Le Sénat a adopté une position différente de celle de l'Assemblée nationale sur la possibilité pour un mineur de devenir directeur de publication. Cela déresponsabilise les familles et engendre des conséquences civiles ou pénales non négligeables. Enfin, le Sénat est défavorable à la pré-majorité associative. Ce sujet concerne en fait, l'abaissement de l'âge de la majorité, qui mérite d'être traité à part entière, dans un texte ad hoc.

En matière d'éducation, le Sénat n'a pas approuvé la demande du Gouvernement de le laisser instituer par ordonnance un régime d'autorisation pour l'ouverture d'une école privée, car un tel régime nous est apparu contraire à la Constitution, qui consacre la primauté de la liberté d'enseignement. Le Sénat a plutôt renforcé les exigences du régime de déclaration en vigueur, qu'il s'agisse de financement ou de respect des normes, et il a rendu obligatoire un contrôle annuel de ces établissements. Un dossier d'ouverture peut être si bien préparé qu'il sera conforme : c'est ce qui se passe ensuite qu'il faut examiner, il faut contrôler dans la durée.

Le Sénat a également précisé le lieu de contrôle de l'instruction en famille, à propos duquel la loi était ambiguë. Il a décidé que, sauf décision motivée de l'administration, le contrôle se déroulait sur le lieu où est dispensée l'instruction, d'autant que celui-ci peut se trouver dans une zone où l'État ne va presque plus.

Quant aux articles 16, 16 ter à 16 octies et 16 decies, relatifs aux collectivités territoriales, le Sénat n'a pas souhaité revenir sur les équilibres de la récente loi NOTRe : ce texte est trop récent pour que nous y revenions déjà, nous devons faire attention à ne pas ajouter de l'instabilité législative.

En ce qui concerne les médias, le Sénat a supprimé des dispositions relatives à la diversité dans les programmes audiovisuels. Comment s'assurer de la prise en compte de la diversité de la société française dans des programmes étrangers ? Ce serait se condamner à ne plus diffuser ces derniers. Quant aux quotas de langues régionales, tout a déjà été validé dans la loi relative à la liberté de la création, à l'architecture et au patrimoine. Le Sénat a amélioré la rédaction de l'article 44 B afin de préciser que le CSA devait veiller au respect de la dignité de toutes les personnes, et non seulement les femmes, dans les publicités.

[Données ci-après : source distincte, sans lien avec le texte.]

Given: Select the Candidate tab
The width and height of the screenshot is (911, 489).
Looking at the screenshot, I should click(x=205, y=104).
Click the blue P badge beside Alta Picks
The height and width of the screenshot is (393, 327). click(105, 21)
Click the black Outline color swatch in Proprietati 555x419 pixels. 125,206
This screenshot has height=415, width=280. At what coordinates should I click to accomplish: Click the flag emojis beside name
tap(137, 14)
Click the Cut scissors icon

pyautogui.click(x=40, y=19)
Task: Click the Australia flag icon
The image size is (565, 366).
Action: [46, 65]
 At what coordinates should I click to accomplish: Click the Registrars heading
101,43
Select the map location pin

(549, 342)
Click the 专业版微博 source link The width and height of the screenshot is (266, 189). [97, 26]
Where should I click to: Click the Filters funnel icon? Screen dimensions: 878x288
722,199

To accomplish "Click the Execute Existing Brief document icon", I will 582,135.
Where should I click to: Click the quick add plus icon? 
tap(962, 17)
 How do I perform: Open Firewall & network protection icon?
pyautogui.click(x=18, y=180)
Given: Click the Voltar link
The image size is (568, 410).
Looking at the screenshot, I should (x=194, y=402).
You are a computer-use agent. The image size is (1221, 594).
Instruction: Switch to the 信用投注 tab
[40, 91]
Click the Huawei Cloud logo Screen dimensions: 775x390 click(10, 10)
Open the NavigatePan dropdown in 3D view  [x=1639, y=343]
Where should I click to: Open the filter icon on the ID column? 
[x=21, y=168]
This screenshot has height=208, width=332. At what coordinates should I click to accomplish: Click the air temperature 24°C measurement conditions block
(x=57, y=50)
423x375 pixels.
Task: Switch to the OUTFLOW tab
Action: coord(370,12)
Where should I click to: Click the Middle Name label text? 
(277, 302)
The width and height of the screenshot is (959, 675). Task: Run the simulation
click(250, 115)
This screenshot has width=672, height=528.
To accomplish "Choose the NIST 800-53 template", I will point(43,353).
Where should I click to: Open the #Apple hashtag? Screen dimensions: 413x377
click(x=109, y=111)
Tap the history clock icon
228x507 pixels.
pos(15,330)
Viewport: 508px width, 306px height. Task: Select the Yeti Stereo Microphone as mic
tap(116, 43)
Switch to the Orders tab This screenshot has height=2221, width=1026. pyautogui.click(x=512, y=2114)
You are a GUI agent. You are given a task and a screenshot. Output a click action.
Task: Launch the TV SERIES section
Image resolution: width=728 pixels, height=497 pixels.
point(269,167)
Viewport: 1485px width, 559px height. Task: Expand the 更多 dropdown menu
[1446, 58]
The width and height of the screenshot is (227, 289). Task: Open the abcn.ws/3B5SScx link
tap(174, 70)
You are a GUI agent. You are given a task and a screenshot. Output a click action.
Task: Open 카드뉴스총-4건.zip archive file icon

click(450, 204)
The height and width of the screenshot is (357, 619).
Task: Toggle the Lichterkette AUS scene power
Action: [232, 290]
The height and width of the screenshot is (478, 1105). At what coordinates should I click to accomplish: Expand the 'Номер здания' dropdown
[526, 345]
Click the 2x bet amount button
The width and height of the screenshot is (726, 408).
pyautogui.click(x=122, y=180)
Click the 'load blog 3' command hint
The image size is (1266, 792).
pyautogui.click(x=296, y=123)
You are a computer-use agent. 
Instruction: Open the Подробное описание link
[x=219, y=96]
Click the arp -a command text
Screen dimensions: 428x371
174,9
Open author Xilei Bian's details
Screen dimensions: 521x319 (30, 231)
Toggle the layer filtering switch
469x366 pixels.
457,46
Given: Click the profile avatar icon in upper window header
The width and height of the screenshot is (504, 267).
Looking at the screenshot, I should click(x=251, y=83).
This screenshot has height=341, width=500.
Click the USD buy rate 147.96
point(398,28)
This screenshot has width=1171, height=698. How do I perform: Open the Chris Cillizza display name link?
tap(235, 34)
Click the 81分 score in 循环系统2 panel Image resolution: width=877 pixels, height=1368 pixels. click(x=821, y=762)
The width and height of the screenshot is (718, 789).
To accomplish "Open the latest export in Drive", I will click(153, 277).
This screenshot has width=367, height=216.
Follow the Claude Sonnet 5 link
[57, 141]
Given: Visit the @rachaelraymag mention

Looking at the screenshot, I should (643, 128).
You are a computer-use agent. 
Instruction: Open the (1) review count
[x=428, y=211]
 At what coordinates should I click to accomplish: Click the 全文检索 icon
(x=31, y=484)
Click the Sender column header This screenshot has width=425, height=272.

Le Sénat a également souhaiter lutter contre les « corbeaux numériques » et les injures sur Internet à l'article 37, en excluant les journalistes et assimilés de ces délits - ce qui nous a valu des critiques pour une attitude « liberticide »...

Le titre III comportait de très nombreuses dispositions, notamment sur le bizutage, déjà qualifié de délit, non seulement pour ceux qui le commettent mais également pour ceux qui en sont spectateurs.

Concernant la fonction publique, le Sénat n'a pas adopté l'article 36 bis B, compliqué et illusoire, qui organise de fait un fichage des candidats aux concours administratifs. Enfin, s'agissant du jury de concours de l'ENA, les sénateurs ont constaté que les contraintes de l'agenda des parlementaires rendaient leur présence impossible quelque 40 jours par an pour assurer le suivi des épreuves. Ils ont en revanche proposé l'augmentation du nombre de non fonctionnaires à ce jury.